Was war denn da eigentlich schon wieder in Paguera los? Während die Mallorquiner – wie jedes Jahr um diese Zeit – die Fiesta de la Gran Verbena auf Pagueras Festplatz an der Playa Tora feierten, beschweren sich die deutschen Gastronomen und überlegen sogar das Rathaus zu verklagen.
Sascha Thielen, der das Red Rubber Duck betreibt, sprach gegenüber der Mallorca Zeitung von Umsatzeinbußen von 70 Prozent. Anja Trinks, die direkt nebenan das Vivo Beach betreibt, sprach gegenüber Mallorca Magazin gar von 7.000 Euro Verlust nur am Donnerstag und Freitag, als die Aufbauarbeiten für das Fest liefen.

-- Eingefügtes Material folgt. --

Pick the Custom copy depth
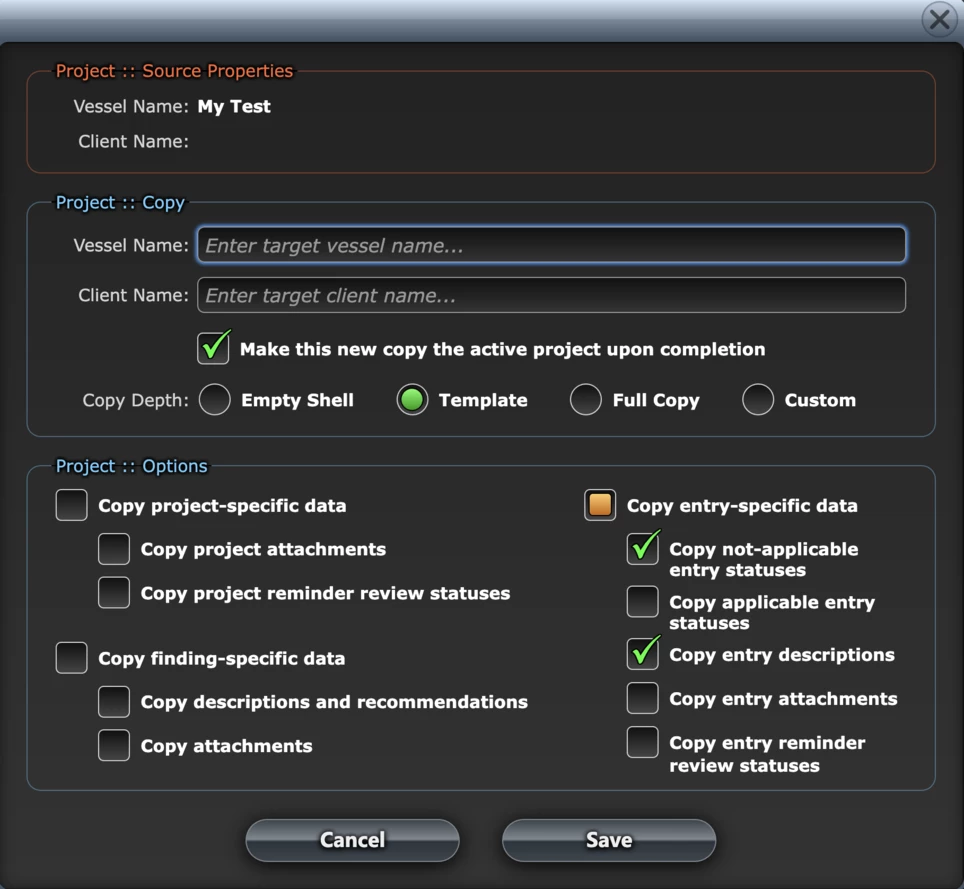The height and width of the screenshot is (889, 964). [x=756, y=399]
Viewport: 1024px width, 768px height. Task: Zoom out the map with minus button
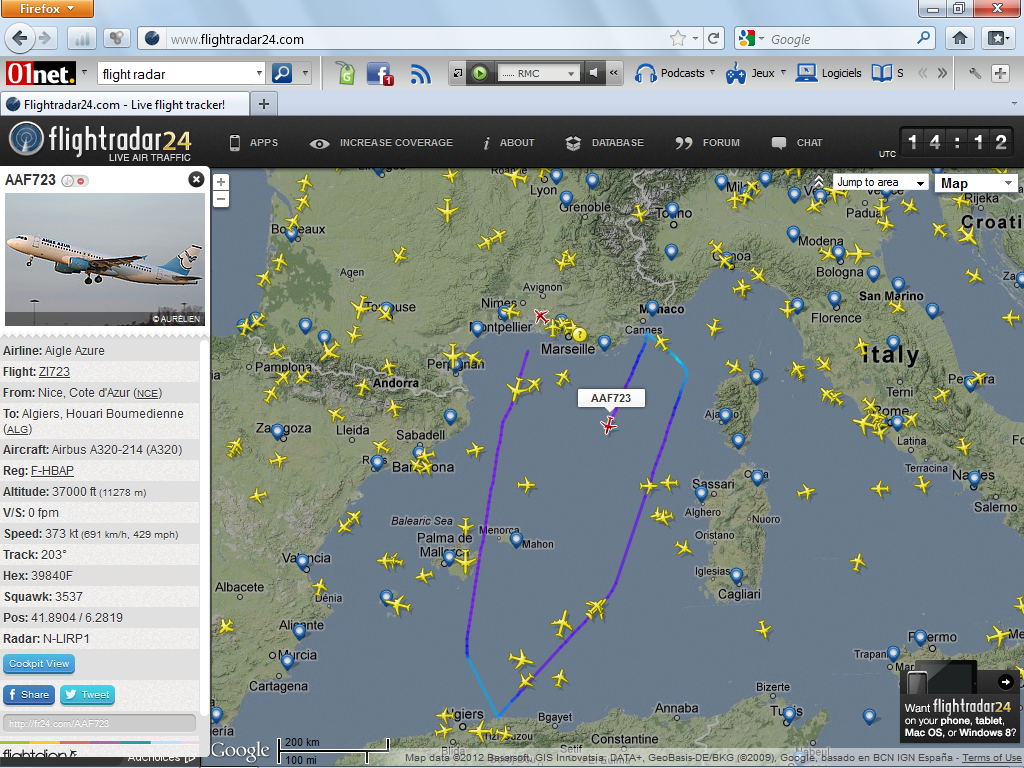click(221, 199)
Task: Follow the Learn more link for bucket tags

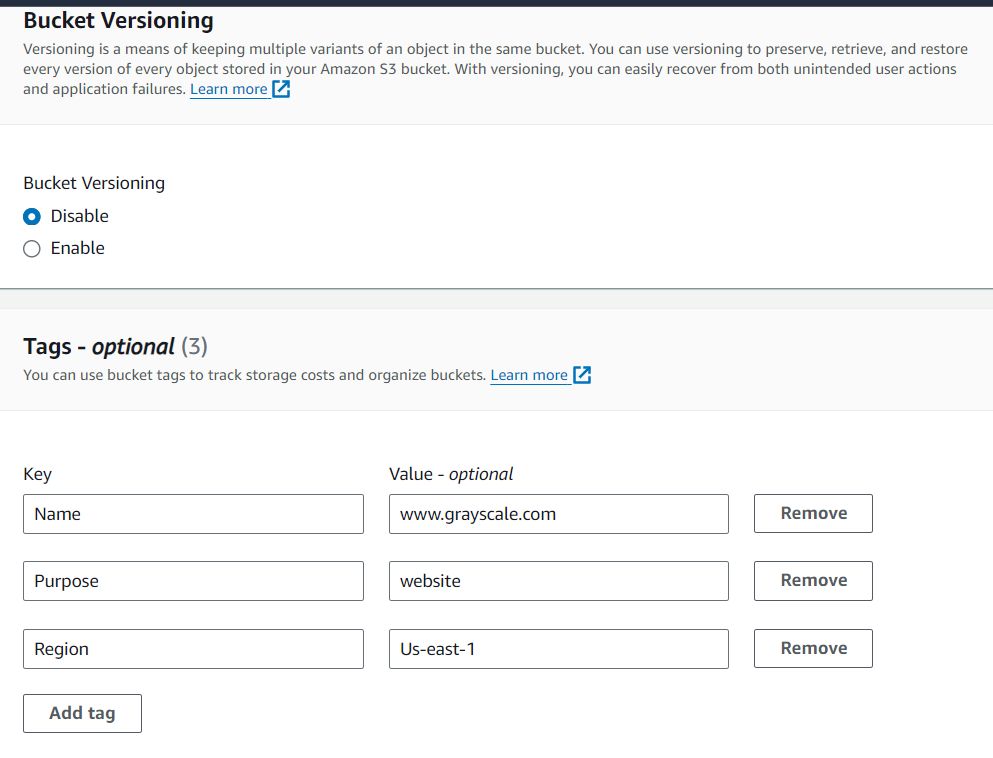Action: [x=529, y=376]
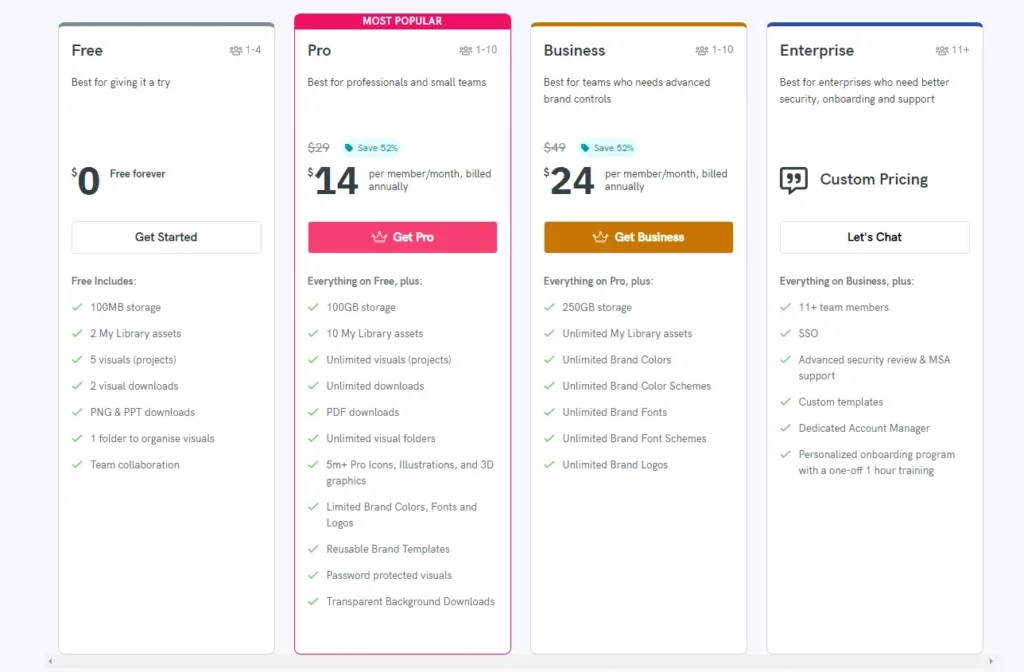Click the team members icon on Enterprise plan
The height and width of the screenshot is (672, 1024).
(x=942, y=50)
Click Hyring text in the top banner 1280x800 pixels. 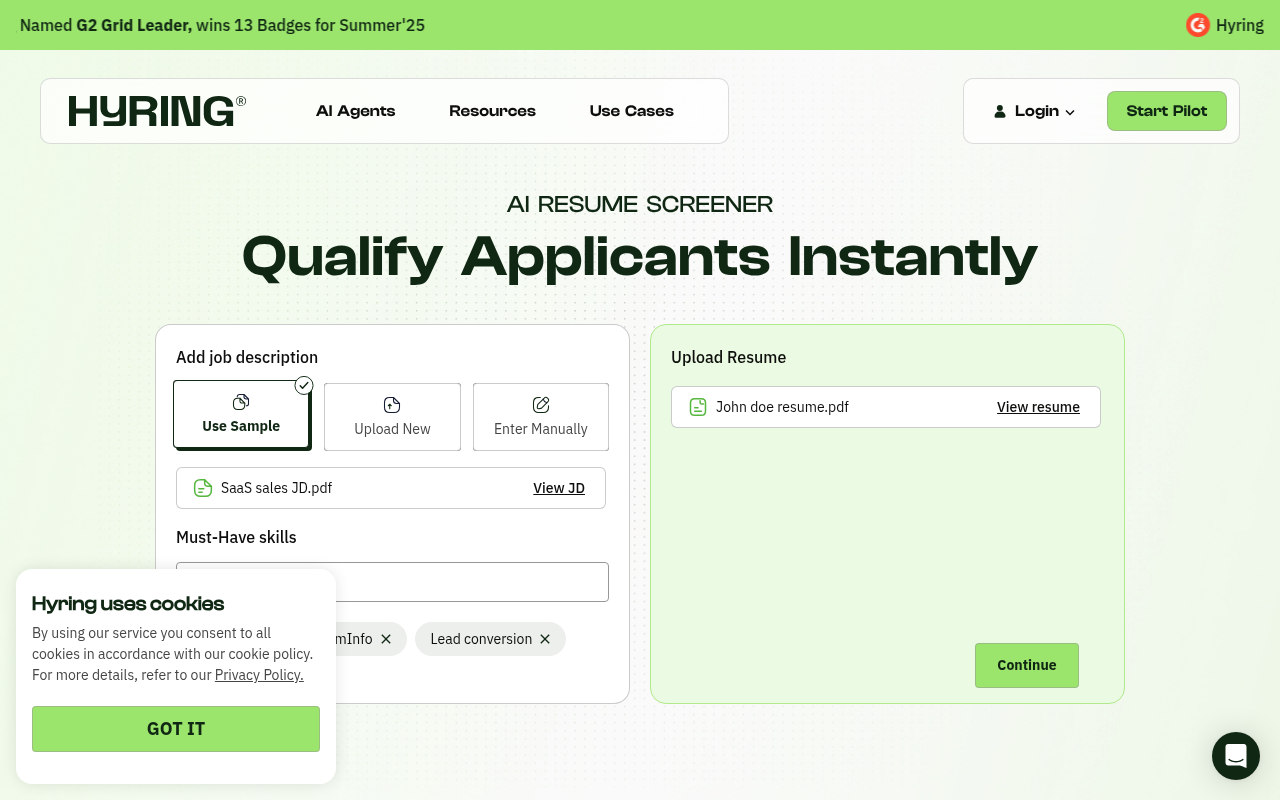(x=1240, y=25)
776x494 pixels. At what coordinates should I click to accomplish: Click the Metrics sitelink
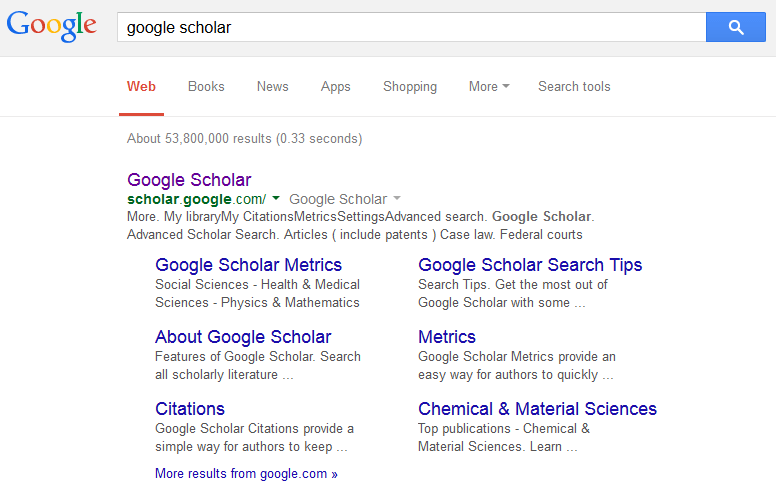[447, 337]
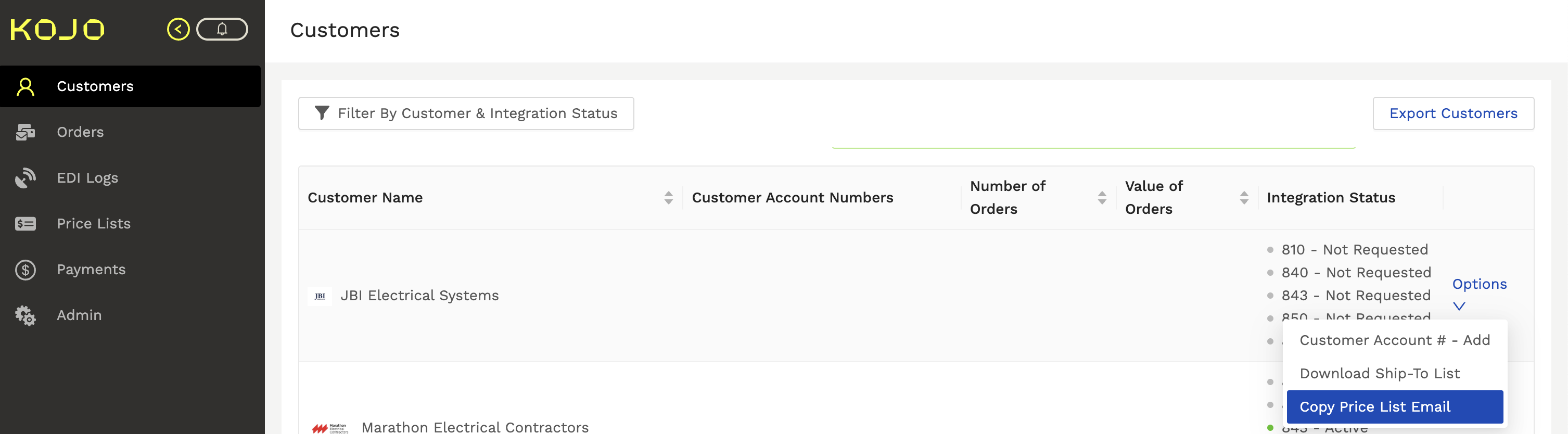1568x434 pixels.
Task: Sort by Value of Orders column
Action: coord(1244,198)
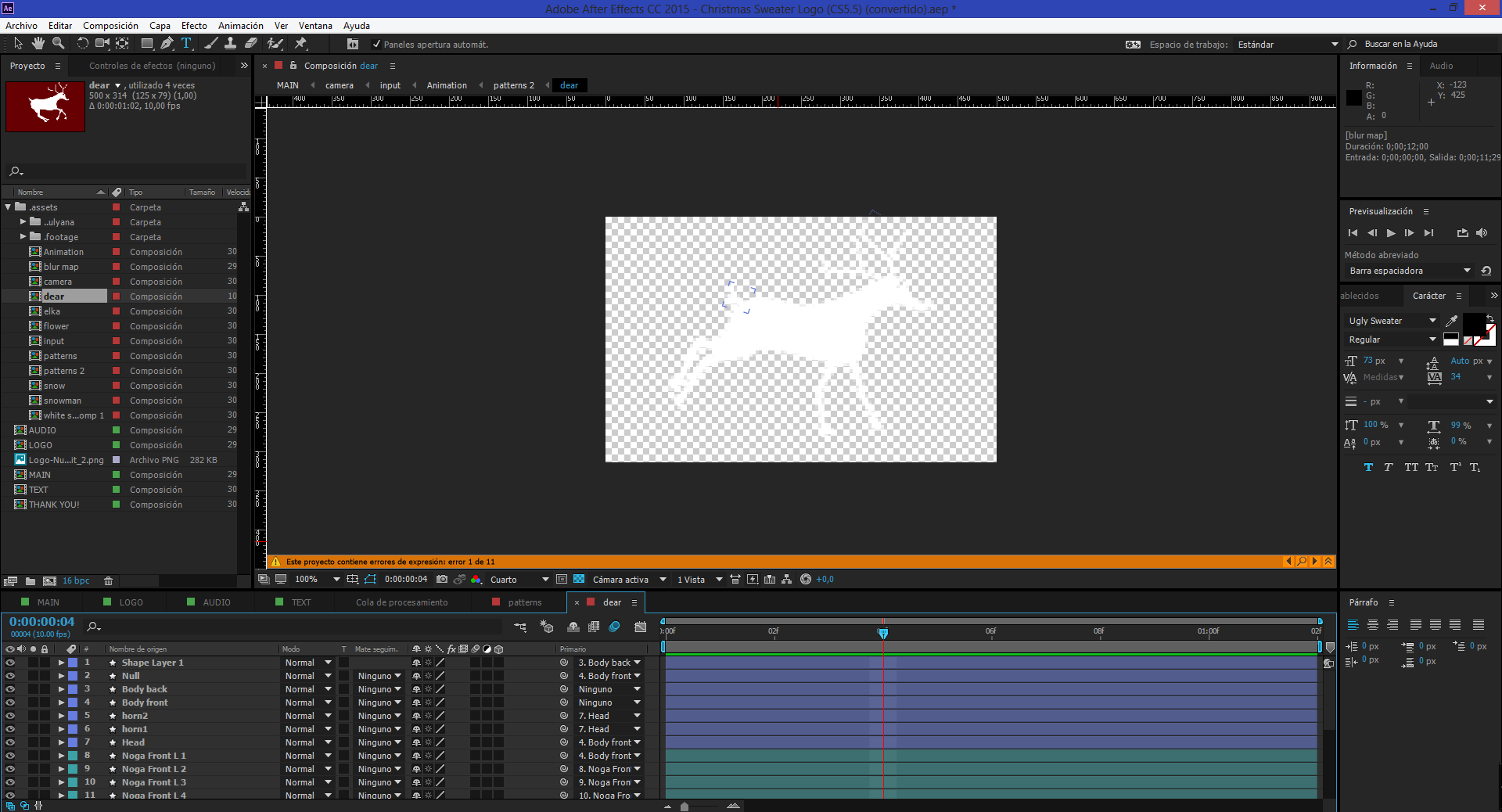The image size is (1502, 812).
Task: Toggle the transparency grid button
Action: pos(579,580)
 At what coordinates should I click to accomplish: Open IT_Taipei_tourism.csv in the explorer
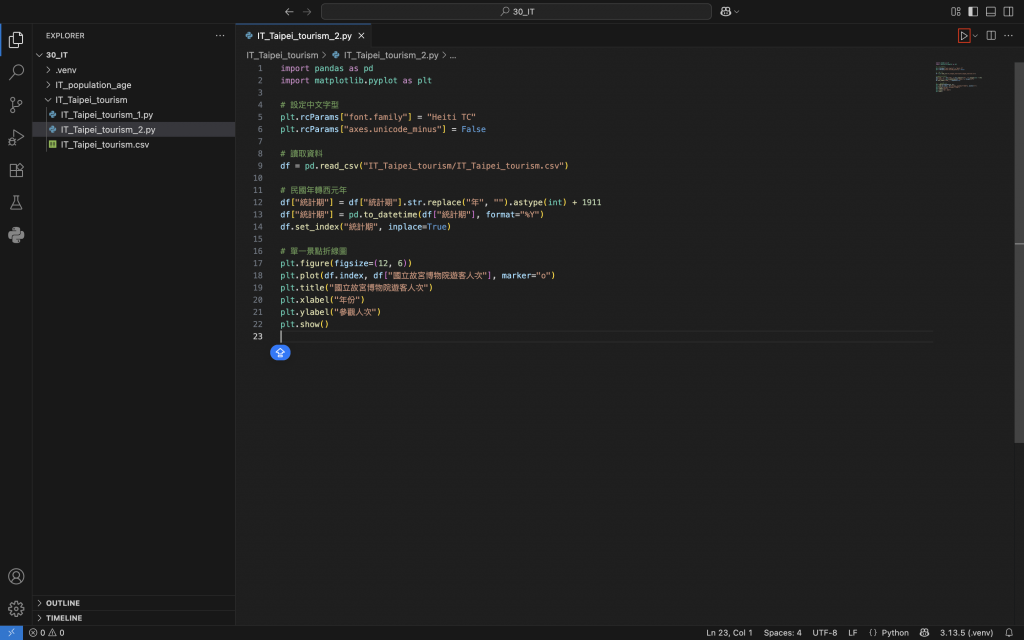(104, 144)
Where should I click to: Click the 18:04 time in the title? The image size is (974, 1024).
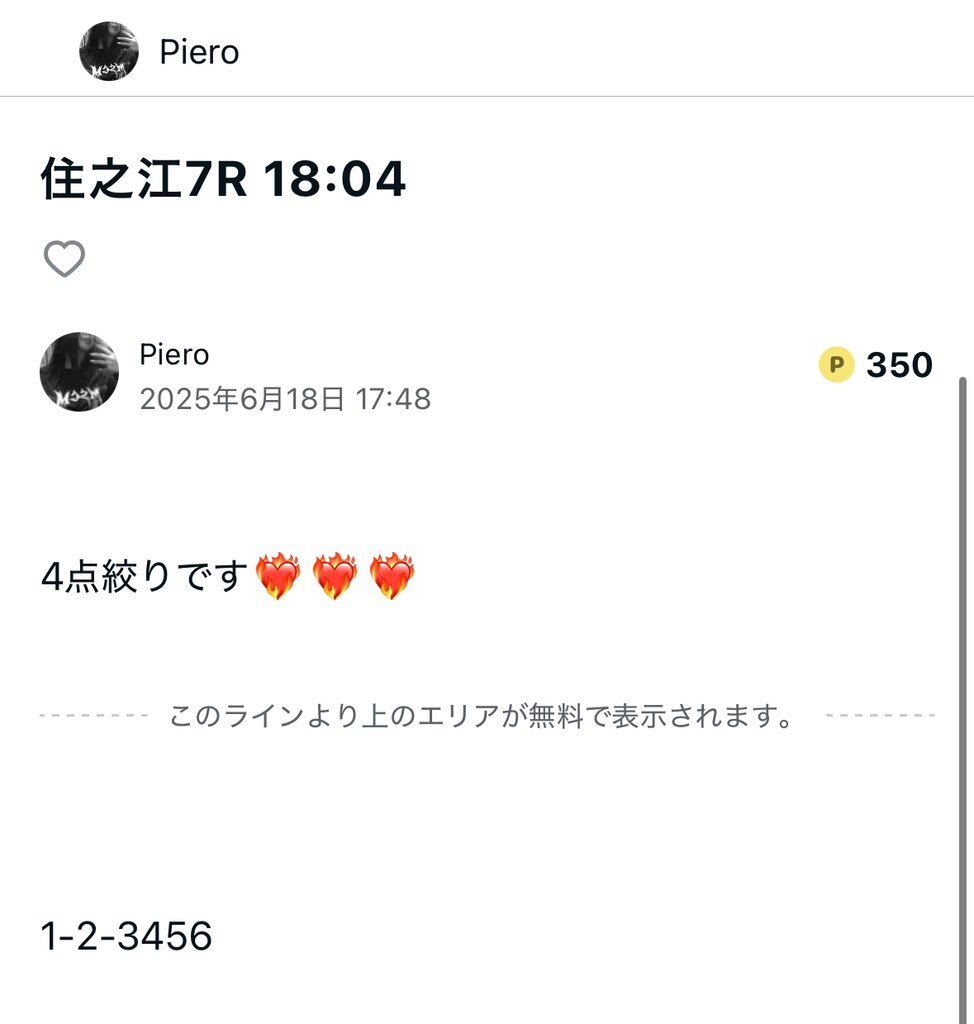[334, 180]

Gut, zugegeben… wenn neben der Terrasse ein Generator läuft, oder Klohäuschen den Blick auf den ansonsten leeren und tristen Platz versperren, dann mag das sicherlich nicht förderlich für den Umsatz sein. Andererseits ist den dort ansässigen Gastronomen bekannt, dass gelegentlich Feste auf der Plaza Tora stattfinden. Mietet man dort ein Lokal mit Terrasse, unterschreibt man sogar, dass Teile der Außenbestuhlung unter Umständen für die Dauer einer Veranstaltung entfernt werden müssen.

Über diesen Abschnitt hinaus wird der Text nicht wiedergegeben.